Nesta quarta-feira, a partir das 22 horas (de Brasília), com provável público recorde do futebol brasileiro em 2012, o São Paulo recebe o Tigre para o segundo jogo da final da Copa Sul-americana. De um lado uma equipe tricampeã mundial e da Libertadores e de outro um time que só alcançou o vice-campeonato nacional em três oportunidades e nunca tinha atingido uma final de competição internacional. Em 2012, mesmo desacreditado, o Tigre eliminou Argentinos Juniors, Deportivo Quito, Cerro Porteño e Millonarios antes do empate por 0 a 0 com o Tricolor, em La Bombonera.
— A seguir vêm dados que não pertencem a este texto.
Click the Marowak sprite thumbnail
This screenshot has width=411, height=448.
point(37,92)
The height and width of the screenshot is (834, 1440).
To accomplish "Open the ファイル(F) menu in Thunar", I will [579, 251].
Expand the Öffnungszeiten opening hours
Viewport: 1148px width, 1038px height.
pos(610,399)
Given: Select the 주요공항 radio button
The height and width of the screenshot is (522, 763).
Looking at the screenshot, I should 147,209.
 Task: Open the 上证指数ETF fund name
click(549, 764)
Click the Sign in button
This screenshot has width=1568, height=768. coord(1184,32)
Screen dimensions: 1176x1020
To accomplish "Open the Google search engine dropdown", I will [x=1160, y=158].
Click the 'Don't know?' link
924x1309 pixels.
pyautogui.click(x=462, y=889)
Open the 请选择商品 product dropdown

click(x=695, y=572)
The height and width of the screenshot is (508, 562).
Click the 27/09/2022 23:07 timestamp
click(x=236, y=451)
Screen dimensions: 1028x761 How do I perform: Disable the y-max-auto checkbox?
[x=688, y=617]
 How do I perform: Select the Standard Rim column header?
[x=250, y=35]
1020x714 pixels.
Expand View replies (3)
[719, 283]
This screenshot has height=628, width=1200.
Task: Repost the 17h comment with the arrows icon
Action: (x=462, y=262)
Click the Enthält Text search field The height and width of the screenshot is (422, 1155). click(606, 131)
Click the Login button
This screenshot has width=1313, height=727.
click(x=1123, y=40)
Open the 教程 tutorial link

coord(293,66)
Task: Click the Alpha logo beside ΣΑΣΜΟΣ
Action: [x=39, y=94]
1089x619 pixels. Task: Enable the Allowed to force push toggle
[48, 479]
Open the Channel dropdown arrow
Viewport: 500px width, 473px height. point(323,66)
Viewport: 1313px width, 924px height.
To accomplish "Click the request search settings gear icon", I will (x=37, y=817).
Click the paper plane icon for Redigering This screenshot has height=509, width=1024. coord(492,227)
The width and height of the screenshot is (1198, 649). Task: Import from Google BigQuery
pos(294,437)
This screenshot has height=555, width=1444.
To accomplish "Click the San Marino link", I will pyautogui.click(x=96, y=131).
“Conhecemos a hierarquia internacional, mas estamos concentrados por esse título, que seria histórico para o futebol argentino por sermos uma equipe pequena. Passamos por grandes equipes da América do Sul, empolgamos até mesmo a imprensa argentina e nossa torcida. Ser vice campeão não vai adiantar nada, mas sabemos que é difícil. O São Paulo é um grande mundial e para nós é um orgulho enfrentá-los na final”, aponta Rodrigo Molinos, diminuindo o tom, mas mantendo a confiança.
A grande motivação do Tigre para a decisão da Sul-americana é orgulhar o futebol da Argentina, país que tem o maior número de títulos da competição (cinco, de San Lorenzo, Arsenal de Sarandí, Independiente e Boca Juniors, duas vezes): “Estamos orgulhosos de levantar a bandeira do futebol argentino e vamos ao Morumbi para conquistar a Copa e orgulhar as cores da Argentina”.